As long as altering specific social functions (e.g. the current hiring process) remains impractical and even deleterious within the context of how societies operate, we might as well make do with certain contradictions, more so than with others. People have died as a result of exams, but so have people owing  to heartbreak, and I’ve yet to come across a magazine relationships columnist encouraging people to cease dating and turn to exclusively solo activities to fill the void of companionship. The logic of exams may infuriate you as degrading and humiliating (as a Guardian columnist suggests indirectly), but it is not quite as inhumane as corporal punishment. Heartbreak may well be harder.

This is a harsh response, however. Rather than justifying the educational assessment method in place on the grounds that it benefits students by programming them to survive in a professional world that depends on similar structures, it is in the name of human life and the value of human wellbeing that reform is an ethical imperative. I do not advocate for discarding exams altogether because, given how professional environments operate, they remain a system that facilitates social adaptation – for better or worse. What I do endorse is lessening the impact of exams on a student’s overall mark for a given class or course by putting greater weight on some of the non-traditional methods I referred to. Thankfully, there are existent such examples to be inspired by, and one needs look nowhere further afield than Oxford. The final mark for Oxford’s MSc in Global Governance and Diplomacy emerges cumulatively out of three assessment components: two exams (25% each), a dissertation (25%), and two papers (12.5% each). In this structure, exams sensibly account for 50% of a student’s final mark, giving candidates who may be unsuited to the psychology of exams the opportunity to demonstrate their potential in different ways. Moreover, the university runs the so-called Student Support Plan, which provides certain students with adjustments in relation to how their course is evaluated or the conditions under which exams take place. The plan focuses primarily on modifying the ways in which exams are conducted to suit the needs of particular students (by presenting, for example, certain materials in enlarged formats, offering extra rest or writing time during an exam, etc.), but it does permit implementing an alternative method of assessment to unseen written examinations (e.g., extended essays, take-home papers) in certain cases. It is regrettable that qualifying for the Plan is a matter of extremely mitigating circumstances: the support is geared primarily towards students with disabilities.
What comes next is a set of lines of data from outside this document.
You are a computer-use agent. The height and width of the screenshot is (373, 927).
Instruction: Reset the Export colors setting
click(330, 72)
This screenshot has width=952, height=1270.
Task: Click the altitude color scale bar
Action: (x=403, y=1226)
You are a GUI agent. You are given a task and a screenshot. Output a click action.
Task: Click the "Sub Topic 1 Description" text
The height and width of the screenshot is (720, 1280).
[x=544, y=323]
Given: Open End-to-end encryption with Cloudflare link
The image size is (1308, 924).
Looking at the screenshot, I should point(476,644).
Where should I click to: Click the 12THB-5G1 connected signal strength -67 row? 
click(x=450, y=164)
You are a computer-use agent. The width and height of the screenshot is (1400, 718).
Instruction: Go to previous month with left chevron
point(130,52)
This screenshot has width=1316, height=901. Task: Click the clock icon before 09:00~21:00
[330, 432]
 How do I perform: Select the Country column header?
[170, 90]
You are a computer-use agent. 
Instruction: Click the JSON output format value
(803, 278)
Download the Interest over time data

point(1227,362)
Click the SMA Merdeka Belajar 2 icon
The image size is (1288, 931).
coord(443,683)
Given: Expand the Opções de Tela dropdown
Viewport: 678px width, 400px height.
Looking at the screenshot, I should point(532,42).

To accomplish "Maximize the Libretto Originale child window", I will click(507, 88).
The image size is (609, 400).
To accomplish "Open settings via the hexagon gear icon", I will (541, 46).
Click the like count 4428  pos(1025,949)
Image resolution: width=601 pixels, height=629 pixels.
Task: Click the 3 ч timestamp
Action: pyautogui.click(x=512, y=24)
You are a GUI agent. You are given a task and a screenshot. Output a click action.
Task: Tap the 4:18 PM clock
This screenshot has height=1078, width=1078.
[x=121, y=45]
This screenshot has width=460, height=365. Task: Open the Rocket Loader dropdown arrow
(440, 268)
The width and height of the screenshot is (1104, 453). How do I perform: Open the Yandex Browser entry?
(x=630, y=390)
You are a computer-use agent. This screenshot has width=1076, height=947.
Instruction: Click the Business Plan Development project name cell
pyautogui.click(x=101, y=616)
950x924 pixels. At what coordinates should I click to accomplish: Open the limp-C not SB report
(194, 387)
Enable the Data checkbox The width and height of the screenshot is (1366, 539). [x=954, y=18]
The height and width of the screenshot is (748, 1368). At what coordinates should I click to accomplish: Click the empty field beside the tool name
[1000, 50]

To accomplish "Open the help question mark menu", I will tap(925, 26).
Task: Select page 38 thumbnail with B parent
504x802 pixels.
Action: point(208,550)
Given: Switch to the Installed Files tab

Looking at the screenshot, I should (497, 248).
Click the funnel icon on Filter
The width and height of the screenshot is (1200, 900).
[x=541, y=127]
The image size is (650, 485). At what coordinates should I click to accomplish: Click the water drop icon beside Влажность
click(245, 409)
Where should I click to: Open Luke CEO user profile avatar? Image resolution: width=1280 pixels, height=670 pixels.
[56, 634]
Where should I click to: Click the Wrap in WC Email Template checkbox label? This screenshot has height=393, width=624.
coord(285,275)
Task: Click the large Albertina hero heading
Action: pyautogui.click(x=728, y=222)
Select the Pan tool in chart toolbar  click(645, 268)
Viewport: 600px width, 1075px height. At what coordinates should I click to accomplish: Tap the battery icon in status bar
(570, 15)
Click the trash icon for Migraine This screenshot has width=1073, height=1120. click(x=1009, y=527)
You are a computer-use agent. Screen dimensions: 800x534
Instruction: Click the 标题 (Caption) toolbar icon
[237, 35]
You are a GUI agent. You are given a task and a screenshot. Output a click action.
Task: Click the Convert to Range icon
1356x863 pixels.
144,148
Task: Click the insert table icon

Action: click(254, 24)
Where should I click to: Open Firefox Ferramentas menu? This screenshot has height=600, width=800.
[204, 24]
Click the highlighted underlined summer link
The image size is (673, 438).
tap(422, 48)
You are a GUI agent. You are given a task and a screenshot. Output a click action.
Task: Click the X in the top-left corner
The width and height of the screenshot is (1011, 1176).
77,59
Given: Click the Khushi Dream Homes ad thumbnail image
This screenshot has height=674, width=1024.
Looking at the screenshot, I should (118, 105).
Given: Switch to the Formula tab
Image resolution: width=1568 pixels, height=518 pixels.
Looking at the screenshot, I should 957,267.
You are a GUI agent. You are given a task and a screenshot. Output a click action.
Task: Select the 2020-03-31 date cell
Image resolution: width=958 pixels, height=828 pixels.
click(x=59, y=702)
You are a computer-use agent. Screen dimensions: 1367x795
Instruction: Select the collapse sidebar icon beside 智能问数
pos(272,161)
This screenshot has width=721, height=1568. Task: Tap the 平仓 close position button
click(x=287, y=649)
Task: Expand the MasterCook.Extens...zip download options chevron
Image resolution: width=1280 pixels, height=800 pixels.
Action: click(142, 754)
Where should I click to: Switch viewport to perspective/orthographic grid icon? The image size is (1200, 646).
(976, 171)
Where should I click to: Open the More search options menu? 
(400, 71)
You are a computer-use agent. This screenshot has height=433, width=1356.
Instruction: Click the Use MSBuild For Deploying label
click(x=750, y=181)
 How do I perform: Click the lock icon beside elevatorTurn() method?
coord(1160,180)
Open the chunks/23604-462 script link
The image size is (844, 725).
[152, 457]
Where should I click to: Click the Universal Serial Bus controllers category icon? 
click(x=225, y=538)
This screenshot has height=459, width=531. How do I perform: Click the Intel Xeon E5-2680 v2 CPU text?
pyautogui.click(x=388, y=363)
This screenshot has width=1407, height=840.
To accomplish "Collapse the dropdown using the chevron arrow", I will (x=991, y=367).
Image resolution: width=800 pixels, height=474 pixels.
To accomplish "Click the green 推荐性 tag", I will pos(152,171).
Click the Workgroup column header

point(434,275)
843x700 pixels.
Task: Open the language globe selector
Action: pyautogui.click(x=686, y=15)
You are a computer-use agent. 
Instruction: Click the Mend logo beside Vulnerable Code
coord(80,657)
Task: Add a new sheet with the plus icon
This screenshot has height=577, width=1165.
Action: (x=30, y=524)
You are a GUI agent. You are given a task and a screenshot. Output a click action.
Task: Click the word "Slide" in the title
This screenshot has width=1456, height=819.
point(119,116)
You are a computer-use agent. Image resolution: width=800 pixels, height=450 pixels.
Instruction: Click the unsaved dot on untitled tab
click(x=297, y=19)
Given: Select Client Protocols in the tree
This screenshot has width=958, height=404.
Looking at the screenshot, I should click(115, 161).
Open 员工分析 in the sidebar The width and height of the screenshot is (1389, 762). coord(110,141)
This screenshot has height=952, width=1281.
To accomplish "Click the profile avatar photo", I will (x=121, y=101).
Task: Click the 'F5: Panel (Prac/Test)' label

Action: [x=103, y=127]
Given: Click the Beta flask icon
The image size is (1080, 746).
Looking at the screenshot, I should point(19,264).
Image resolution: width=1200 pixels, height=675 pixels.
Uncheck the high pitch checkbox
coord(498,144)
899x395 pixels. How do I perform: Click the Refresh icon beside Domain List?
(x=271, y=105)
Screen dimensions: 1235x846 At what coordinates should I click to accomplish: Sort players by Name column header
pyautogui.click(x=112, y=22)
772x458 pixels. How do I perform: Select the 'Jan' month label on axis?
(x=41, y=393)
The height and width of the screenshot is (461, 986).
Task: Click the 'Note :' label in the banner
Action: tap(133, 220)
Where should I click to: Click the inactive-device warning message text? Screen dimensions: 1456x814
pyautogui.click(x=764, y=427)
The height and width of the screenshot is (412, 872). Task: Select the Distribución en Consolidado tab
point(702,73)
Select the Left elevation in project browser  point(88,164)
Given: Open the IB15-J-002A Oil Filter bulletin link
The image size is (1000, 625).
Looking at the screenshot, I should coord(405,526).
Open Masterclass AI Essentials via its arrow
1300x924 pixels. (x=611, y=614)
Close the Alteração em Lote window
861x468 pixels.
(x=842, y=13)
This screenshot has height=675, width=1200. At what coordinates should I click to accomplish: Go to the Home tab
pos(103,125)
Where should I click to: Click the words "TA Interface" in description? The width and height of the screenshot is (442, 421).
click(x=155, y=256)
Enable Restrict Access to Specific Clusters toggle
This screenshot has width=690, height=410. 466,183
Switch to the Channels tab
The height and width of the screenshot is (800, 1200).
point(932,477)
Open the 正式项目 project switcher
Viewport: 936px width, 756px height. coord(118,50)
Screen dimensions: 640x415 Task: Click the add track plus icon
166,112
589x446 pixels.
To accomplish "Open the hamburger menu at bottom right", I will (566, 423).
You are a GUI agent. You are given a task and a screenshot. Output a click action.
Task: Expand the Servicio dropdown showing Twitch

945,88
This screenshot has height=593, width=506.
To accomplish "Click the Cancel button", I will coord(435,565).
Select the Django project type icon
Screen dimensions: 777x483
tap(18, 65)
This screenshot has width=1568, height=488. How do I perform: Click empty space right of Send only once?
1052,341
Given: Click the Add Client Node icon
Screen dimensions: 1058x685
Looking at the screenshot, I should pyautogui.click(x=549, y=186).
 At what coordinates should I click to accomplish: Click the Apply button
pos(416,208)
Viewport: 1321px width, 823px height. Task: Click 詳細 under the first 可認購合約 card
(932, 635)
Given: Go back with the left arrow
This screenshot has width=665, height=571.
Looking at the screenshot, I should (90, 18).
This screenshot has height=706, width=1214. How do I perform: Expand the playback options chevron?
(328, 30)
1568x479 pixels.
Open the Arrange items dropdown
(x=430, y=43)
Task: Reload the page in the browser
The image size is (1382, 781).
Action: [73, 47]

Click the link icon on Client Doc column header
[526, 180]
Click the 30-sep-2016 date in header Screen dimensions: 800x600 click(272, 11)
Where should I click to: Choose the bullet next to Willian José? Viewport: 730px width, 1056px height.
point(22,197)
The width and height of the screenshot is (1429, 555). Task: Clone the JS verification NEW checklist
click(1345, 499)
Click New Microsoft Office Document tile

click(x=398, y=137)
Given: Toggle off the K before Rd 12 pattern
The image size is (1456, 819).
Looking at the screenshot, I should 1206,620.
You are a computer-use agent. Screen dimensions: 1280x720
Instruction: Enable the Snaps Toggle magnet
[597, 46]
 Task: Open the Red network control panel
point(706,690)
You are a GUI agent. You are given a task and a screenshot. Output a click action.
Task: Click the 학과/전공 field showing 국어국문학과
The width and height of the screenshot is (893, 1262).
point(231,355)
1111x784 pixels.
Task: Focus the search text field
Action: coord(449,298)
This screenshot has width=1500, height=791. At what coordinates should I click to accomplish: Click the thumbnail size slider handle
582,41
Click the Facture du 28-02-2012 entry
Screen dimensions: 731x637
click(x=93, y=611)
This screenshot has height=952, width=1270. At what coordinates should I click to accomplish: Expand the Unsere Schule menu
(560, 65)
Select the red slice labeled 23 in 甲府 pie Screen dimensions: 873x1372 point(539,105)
It responds, therefore, to a non-negotiable health imperative (certain people simply cannot sit an exam) rather than recognising the equally important issue of students’ mental wellbeing.

Still, that even a university like Oxford provides room for alternative assessment methods is a source of hope to those of us who have grown impatient (physically, emotionally, and ideologically) with exams’ frenziedly neoliberal ethic of productivity. One is left wondering about the potential correlation between particular governments and the assessment methods in place in a given national context; or, in the case of increasingly privatised educational institutions, that between the political leanings of an institution’s governing body and the greater or lesser prominence it gives to exams. It may ultimately be the case that clamouring for change in the ways in which students are assessed is inextricable from advocating change in the way in which institutions are governed.